Dynamic Programming, DP

In Reinforcement Learning (RL), Dynamic Programming (DP) is the earliest and most complete solution framework. Although DP is almost impossible to apply directly to practical high-dimensional or continuous environments, it reveals the mathematical foundations of all core concepts in modern RL. At a fundamental level, the convergence objectives and update rules of all RL algorithms are derived from the Bellman Equations and the Generalized Policy Iteration (GPI) framework used in DP.

The complete code for this chapter can be found in .

Reinforcement Learning Method Classification
Dynamic Programming, DP
Prediction
1. Iterative Policy Evaluation
Control
1. Policy Iteration
2. Value Iteration
Efficiency and Limitations
Examples
Conclusion
References

Reinforcement Learning Method Classification

Before introducing Dynamic Programming algorithms, it is necessary to first outline three common classifications in Reinforcement Learning (RL).

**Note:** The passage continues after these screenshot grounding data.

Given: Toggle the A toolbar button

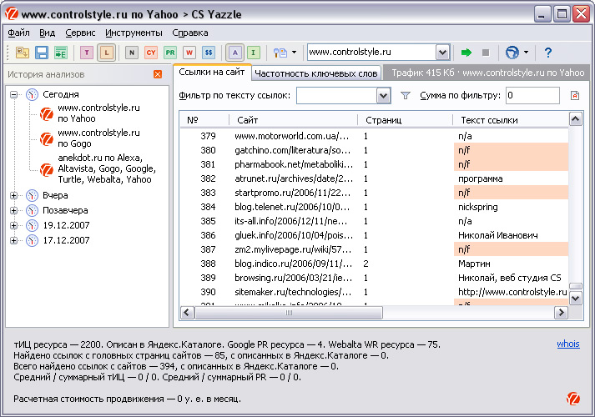Looking at the screenshot, I should click(235, 53).
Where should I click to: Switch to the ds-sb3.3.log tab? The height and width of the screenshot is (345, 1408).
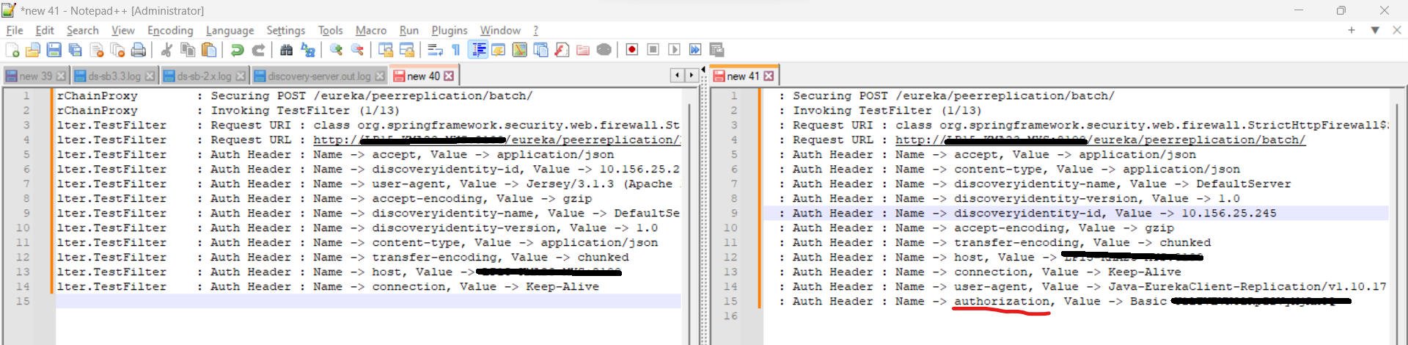pos(114,76)
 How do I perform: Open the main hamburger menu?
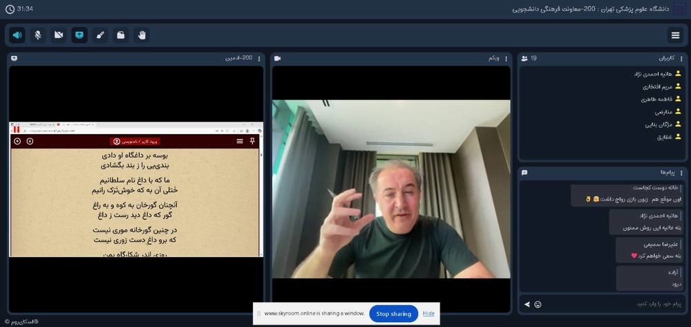(675, 35)
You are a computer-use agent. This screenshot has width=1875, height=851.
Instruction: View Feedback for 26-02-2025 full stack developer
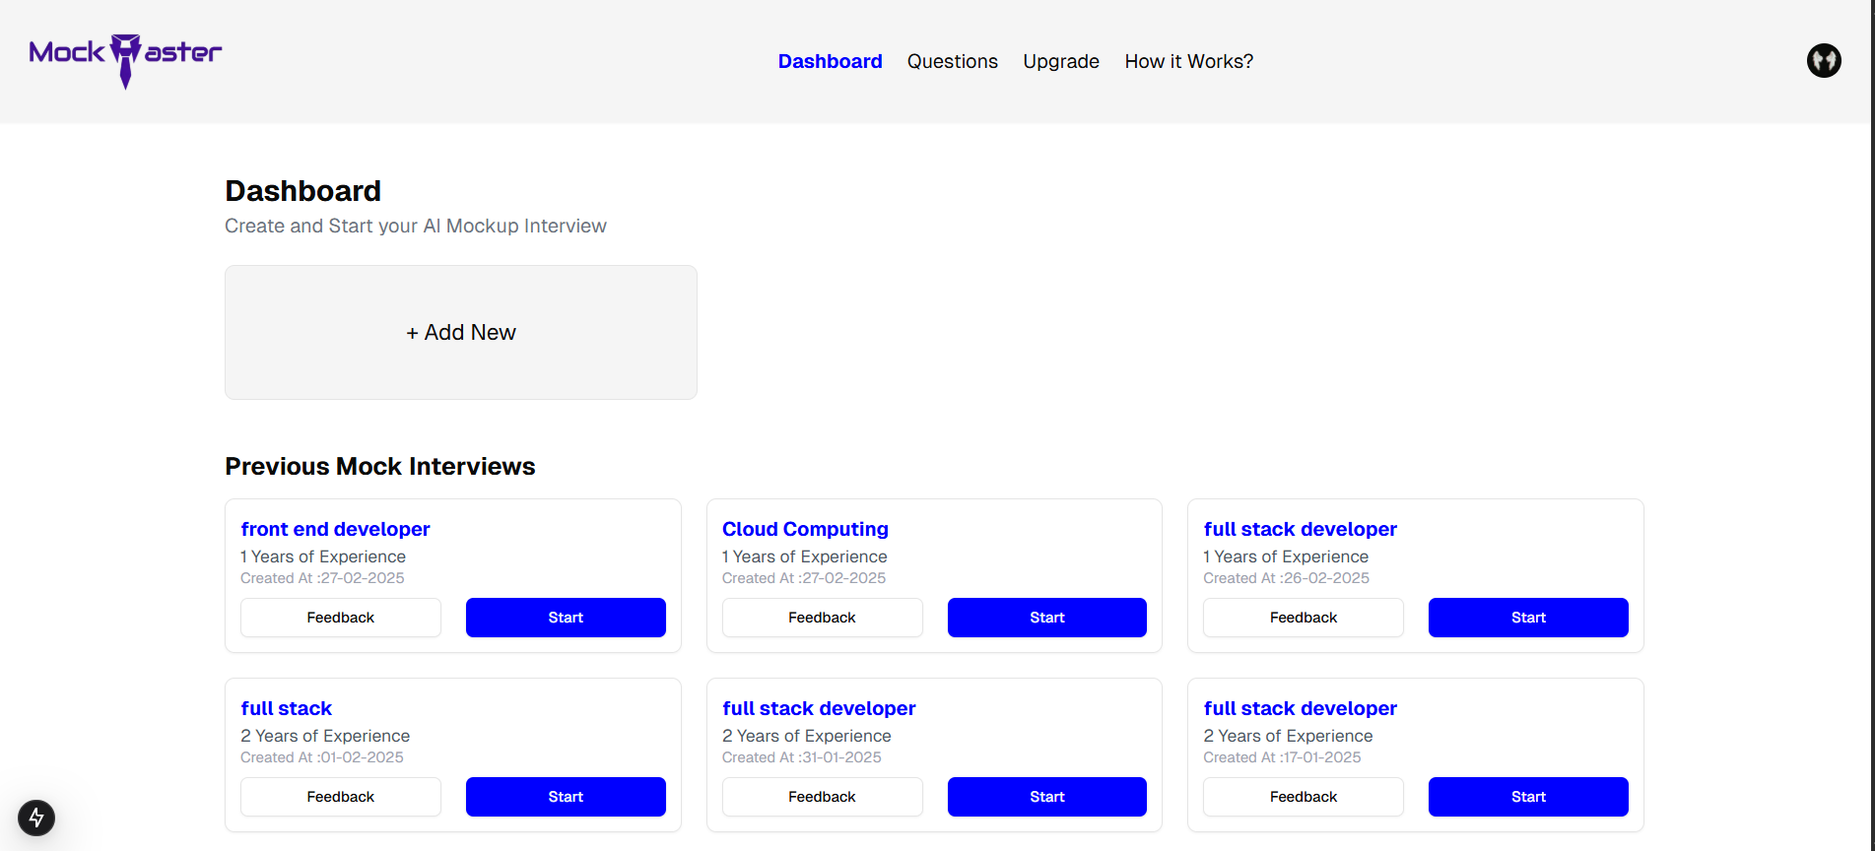[1304, 618]
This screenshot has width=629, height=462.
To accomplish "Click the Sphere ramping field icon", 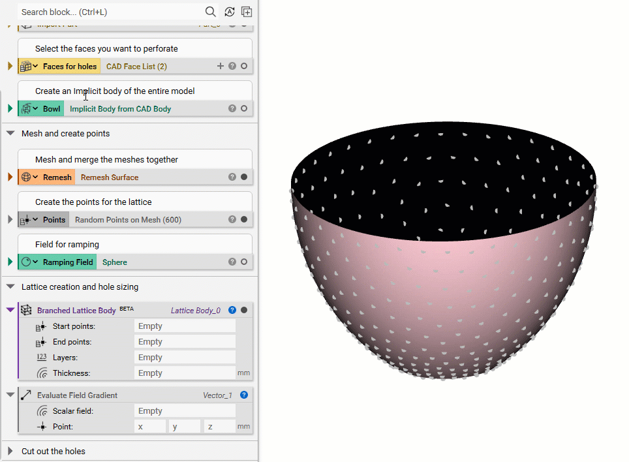I will coord(27,262).
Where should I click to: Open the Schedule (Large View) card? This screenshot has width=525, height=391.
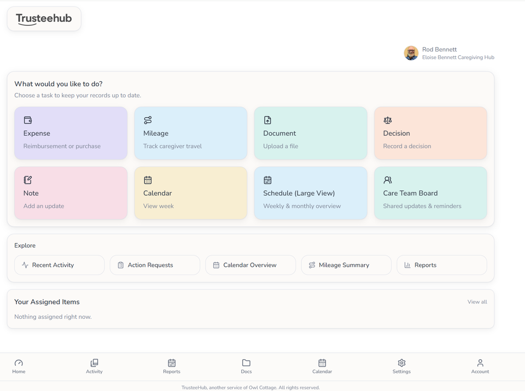point(310,192)
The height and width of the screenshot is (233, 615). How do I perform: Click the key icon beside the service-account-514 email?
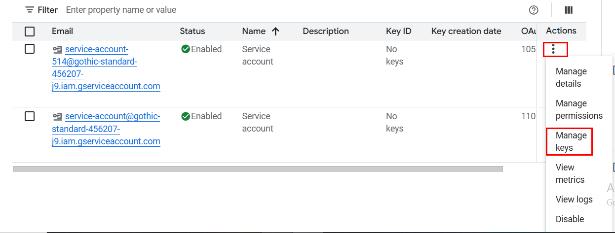(57, 49)
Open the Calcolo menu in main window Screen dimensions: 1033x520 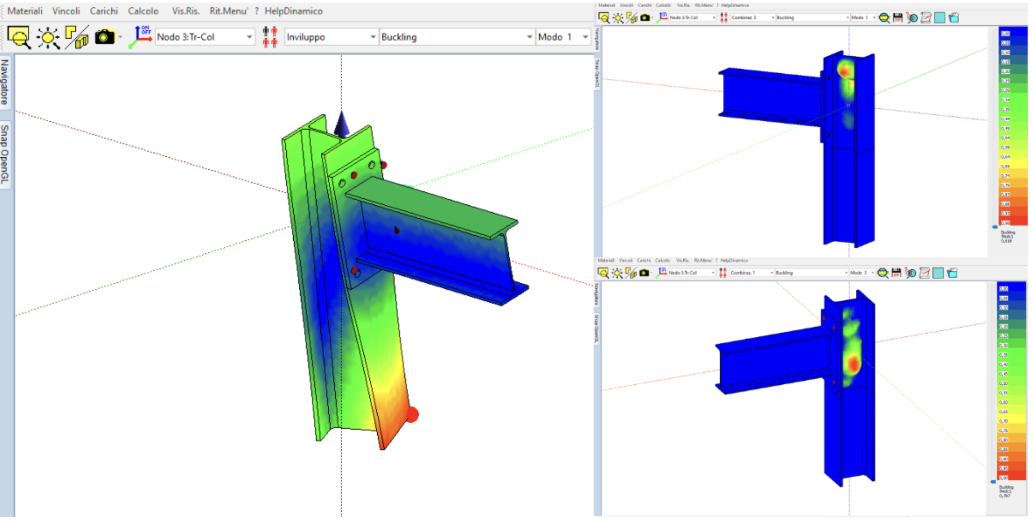coord(143,11)
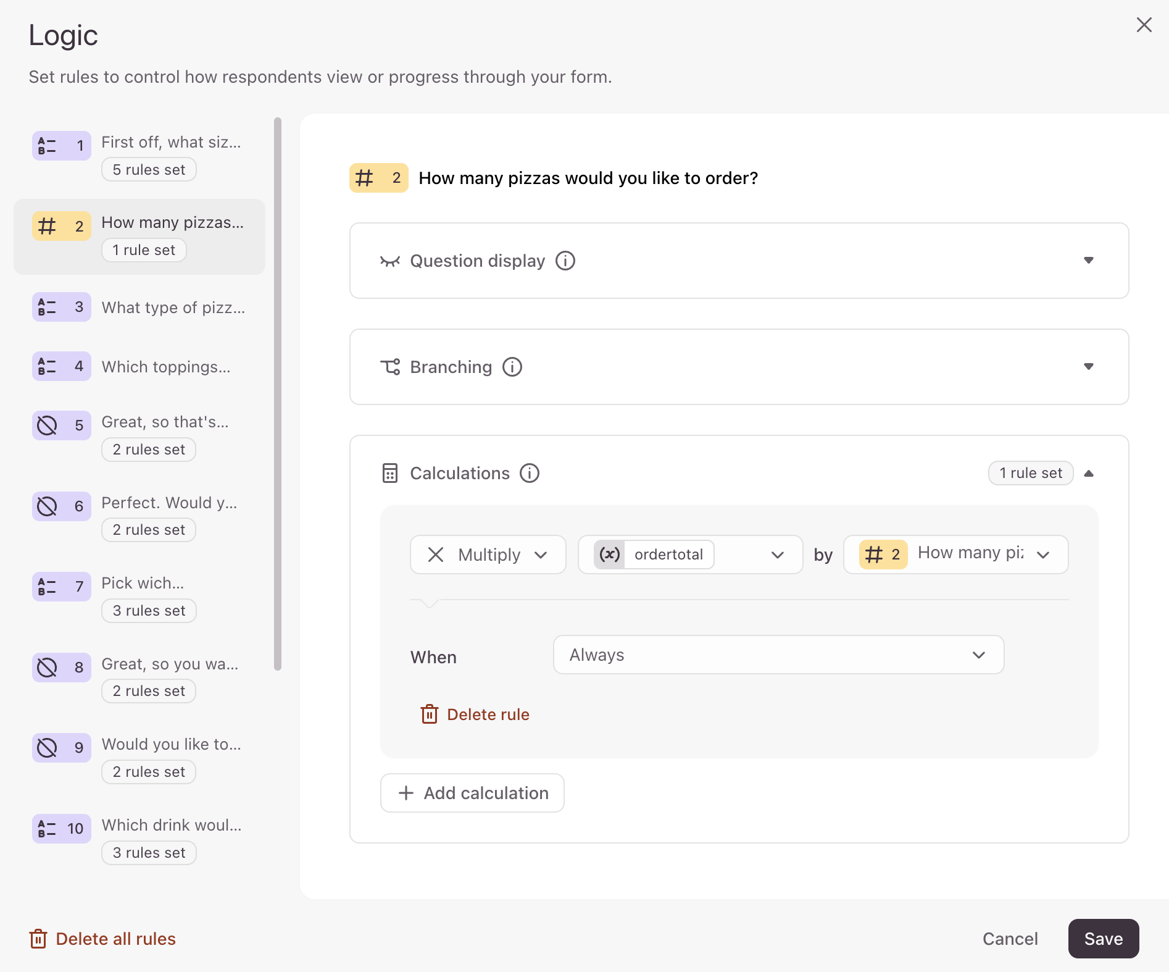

These classifications are used to describe the form and properties of algorithms themselves. They characterize the scenarios in which different algorithms are applicable, rather than implying any inherent superiority among them.

Model-Based vs. Model-Free

Model-based methods assume that the agent knows the complete environment model, or is able to learn it. In other words, the agent can predict the reward and transition dynamics associated with each action.

$p(s^\prime, r \mid s, a)$

The main characteristics of model-based methods are:

They can directly use the exact expectation form of the Bellman equation.
They can perform planning, meaning that future outcomes can be simulated without actual interaction with the environment.

In contrast, model-free methods do not require the agent to know the environment model and rely entirely on samples collected through interaction for learning.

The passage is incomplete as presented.